Aber guck mal was ich gefunden habe:

_Overijsselse Vecht, Dalfsen, passantenhaven bij het Gemeentehuis ten W van de brug.
Overijsselse Vecht, Hardenberg, helling bij de stuw.
Overijsselse Vecht, Ommen, WSV de Vechtstreek (0529)456774 aan de passantenhaven.
Overijsselse Vecht, Zwolle, bij de Vechtbrug aan de noordkant. _ 

gefunden bei

vaartips.nl 

Musst Du mal auf Trailerhellingen klicken #h


----------



## Snoek (12. August 2005)

*AW: slippen an der vechte in holland*

:q moin tiffy,
dann wissen wir ja das nächste mal bescheid  bin erstaunt,wie schnell du informiert bist #6 melde mich noch,
gruß snoek


----------



## Koctja (14. August 2005)

*AW: slippen an der vechte in holland*

Moin jungs ich sehe ihr angelt hier bei Ommen, könnt ihr vielleicht paar stellen sagen wo ich angeln kann.
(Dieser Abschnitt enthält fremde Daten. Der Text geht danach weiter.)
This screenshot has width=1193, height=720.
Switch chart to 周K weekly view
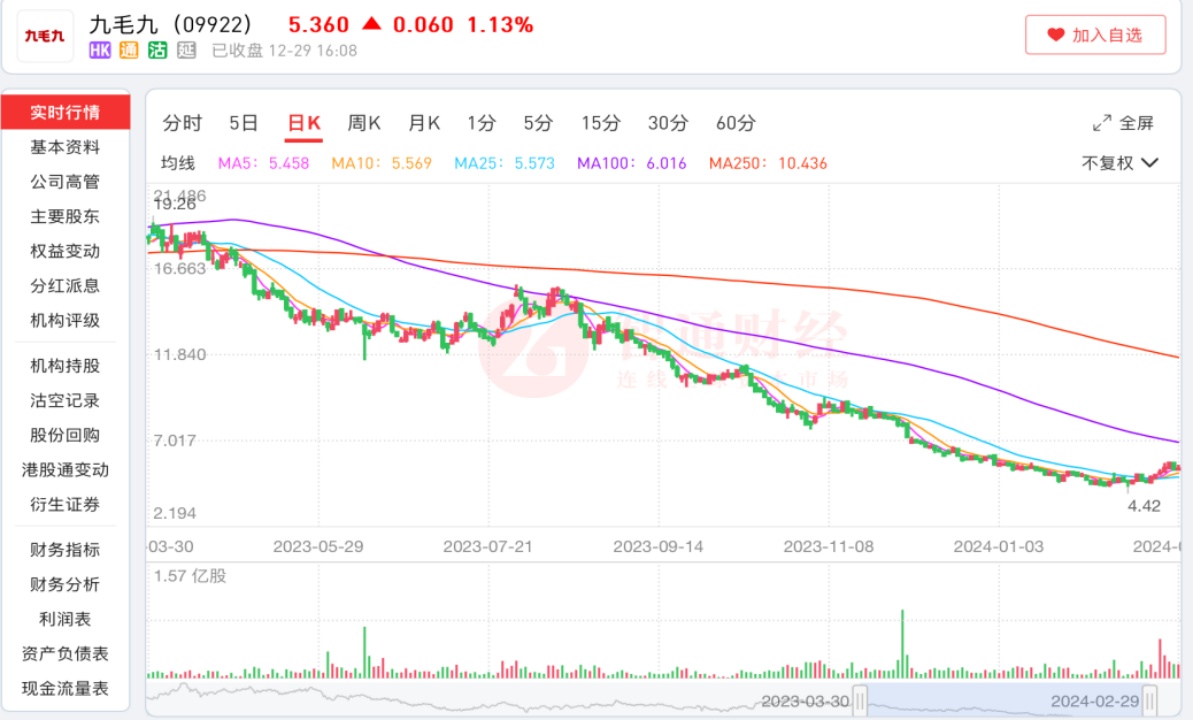pyautogui.click(x=364, y=123)
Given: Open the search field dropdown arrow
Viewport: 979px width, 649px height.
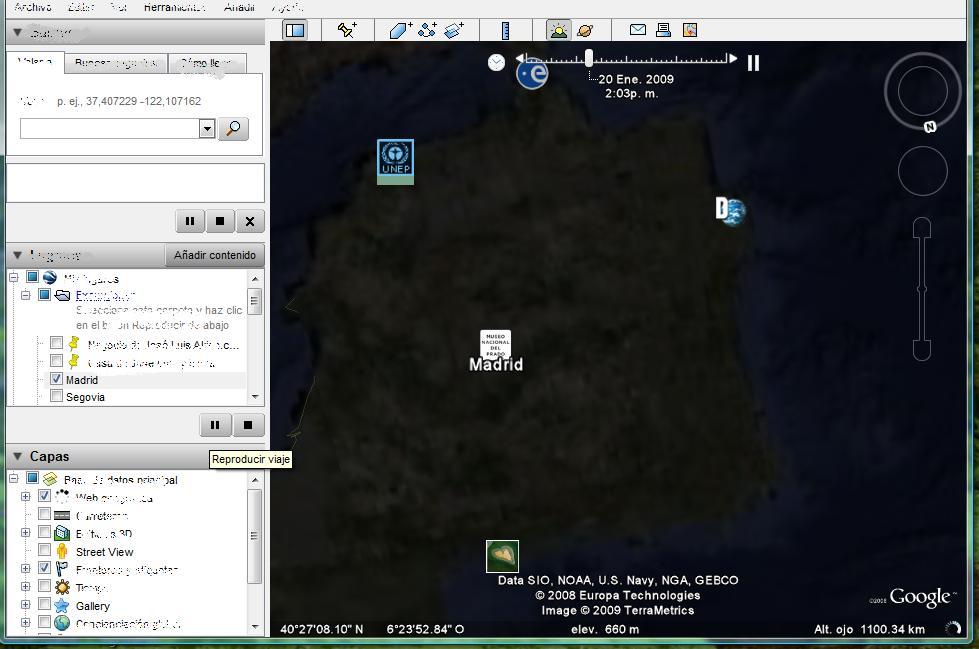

Aber ohne boot.


----------



## Snoek (15. August 2005)

*AW: slippen an der vechte in holland*

hallo koctja,
vom ufer aus sollte es doch kein problem sein an der vechte zu fischen.aber sei vorsichtig,ich glaube in ommen,vom freibad stromaufwärts beginnt ein naturschutzgebiet,da versteht die polizei keinen spass!!!besonders bei uns deutschen nicht.wir haben ja leider nicht mehr den besten ruf,da einige unserer landsleute sich dermaßen daneben benommen haben. #d  #d stromabwärts von ommen sind auch einige schöne stellen zu finden,welche aber teilweise schlecht zu erreichen sind. #c  #c da muss man einfach mal suchen und ausprobieren.wünsche dir viel glück

gruß snoek #h


----------



## Koctja (17. August 2005)

*AW: slippen an der vechte in holland*

Danke für den antwort, aber kannst du mir auch sagen wo vechte fliest, finde keine karte wo Gewässer angezeichnet sind :-(


----------